Il campo nominalmente temporaneo, a quel punto, diverrebbe formalmente definitivo, andando ad ospitare altre situazioni di disagio. Un terreno delicato, per certi versi minato. E non a caso sull’argomento anche in alcuni settori della maggioranza si registrano perplessità. Impiegare altro denaro pubblico, perché di questo si tratta a prescindere dalla sua provenienza, dopo tutto quello già impiegato, ultimi i 70 mila euro per il rifacimento delle piazzole e i contatori dell’acqua, fa storcere il naso. Senza considerare che di fatto si rende permanente una struttura che, piaccia o meno, è in qualche modo un coacervo di marginalità. Ma le obiezioni di natura politica non sono le uniche. Anche da un punto di vista urbanistico il progetto non appare dei più semplici. Siamo praticamente nella zona cimiteriale, a un passo dal fiume e nel punto di ingresso di quello che sarebbe il parco fluviale.

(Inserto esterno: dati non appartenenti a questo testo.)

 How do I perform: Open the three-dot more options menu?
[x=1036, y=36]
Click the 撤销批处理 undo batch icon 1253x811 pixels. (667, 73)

I vincoli non paiono così semplici da essere superati. Sicuramente servirebbero delle varianti urbanistiche. Per ora, a Palazzo Orsetti, si stanno limitando a una prima panoramica della situazione, come conferma l’assessore all’Urbanistica Serena Mammini. «Ce ne siamo interessati, al momento, solo in un incontro — spiega — per capire quali potrebbero essere le difficoltà, da un punto di vista urbanistico, derivanti dalla realizzazione di un progetto simile. Serve sicuramente un’analisi accurata».